When html is in targets, the publisher writes:

  • site/index.html:
    overview metrics, top tags, top concepts, concept list, tag list.

  • site/concepts/<id>.html:
    one page per concept, with:

    • title and evaluation meter,
    • metadata and tags in a left margin column,
    • rendered Markdown body,
    • related concepts based on Jaccard similarity.

Templates are small Jinja2 strings embedded in the script; CSS is inline for fully static, self‑contained pages.

8.2 JSON API

When json is in targets, the publisher writes:

  • api/concepts/index.json:
    summary information for all concepts.

  • api/concepts/<id>.json:
    detailed information for each concept, including fragment and semantic features rendered as atom lists.

These JSON payloads can serve lightweight clients or be used for downstream processing.

8.3 RDF

When rdf is in targets, the publisher writes an RDF graph (typically api/graph.ttl or similar) encoding:

  • concepts as RDF resources,
  • atoms as resources or literals,
  • relations induced by semantic features (tags, folders, links, facts, temporal markers).

The exact vocabulary is simple and pragmatic, aimed at making the semiotic universe queryable with SPARQL.

8.4 OpenAPI

When openapi is in targets, the publisher emits:

  • api/openapi.json: an OpenAPI 3 specification describing the JSON API.

This makes it easy to generate clients or explore the API using standard tools.

8.5 Pandoc

When pandoc is in targets and pandoc_enabled is true:

  • Each selected concept (or a combined set of concepts) is converted to Markdown with:
    • YAML frontmatter capturing key metadata,
    • the concept body,
    • an optional appendix listing semantic features.

The publisher then invokes pandoc with configured formats, templates, and filters to produce documents such as PDF or EPUB.


9. Extending the Publisher

Some common extension points:

  • New annotation operators:
    add a new @register_annotation("OpName") function mapping frontmatter or structural patterns to atoms.

  • New j‑relations:
    extend folder_tag_rules, tag_synonyms, type_tag_rules, or status_tag_rules in the config to change how fragment closure behaves.

  • Alternative evaluation metrics:
    modify evaluate_concept to incorporate new signals (e.g. length of body, stewardship status, or user‑provided weights).

  • Additional exporters:
    add new export_* functions and register them in export_all and targets handling.

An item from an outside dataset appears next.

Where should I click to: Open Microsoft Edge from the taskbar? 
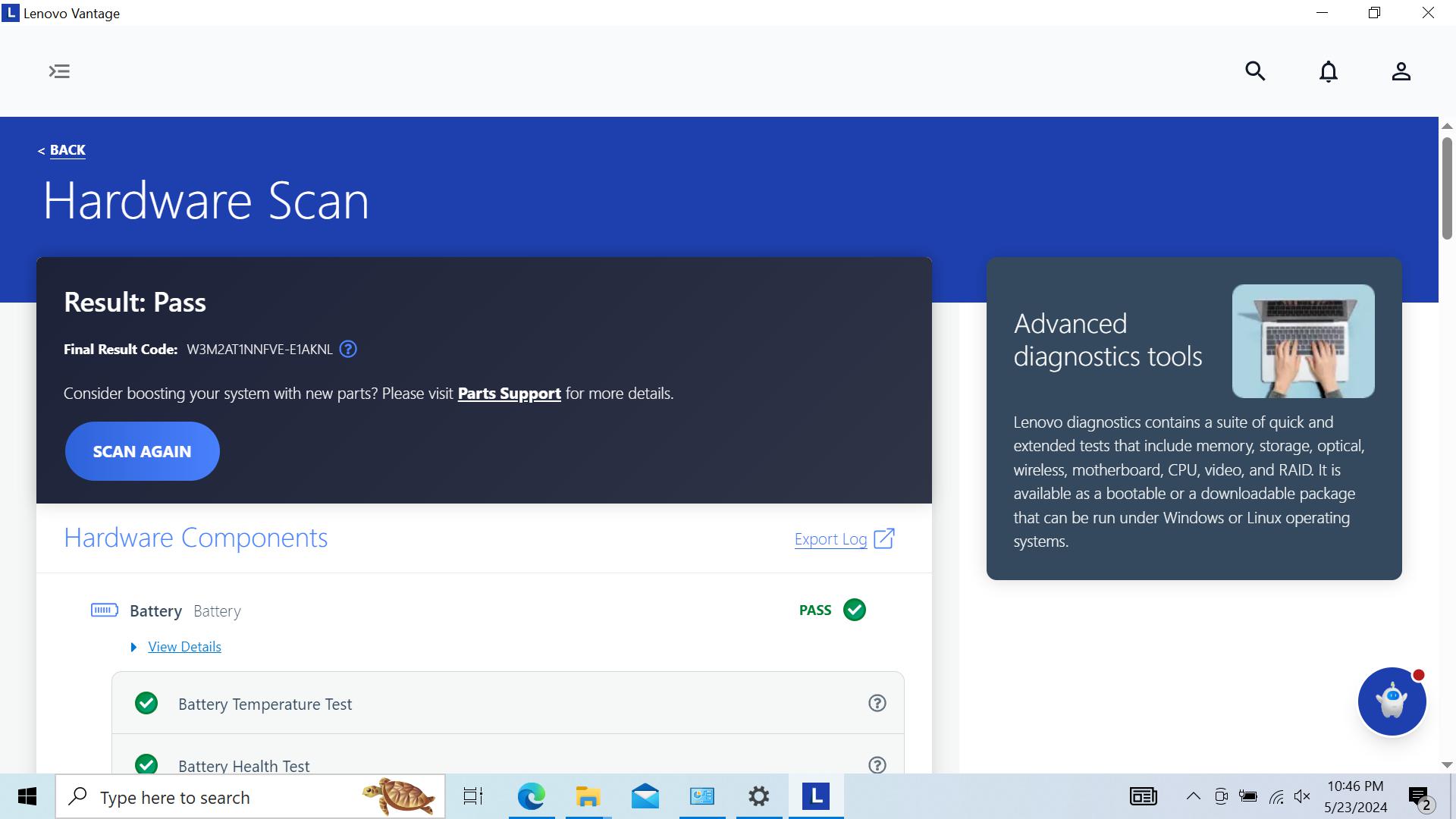tap(531, 797)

These extensions stay within the same finite‐feature and closure framework, preserving alignment with the underlying theoretical universe.


10. Relationship to the Theoretical Docs

  • semiotic-universe.md describes the idealized, infinite Heyting–modal–comonadic universe and its fusion mechanism.
  • stewardable-semiotic-concept-universe.md describes a stewardship‑oriented extension with failure semantics, deltas, and sheaf‑like behavior.
  • This document explains the concrete publisher implementation that:
    • approximates the universe using finite atoms and graph closure,
    • treats concepts as vault documents,
    • and exports multiple static views (site, API, RDF, documents) suitable for stewardship and analysis.

In short, the Semiotic Publisher is the bridge between vault practice and semiotic theory: it turns annotated Markdown into a working, inspectable instance of the semiotic universe.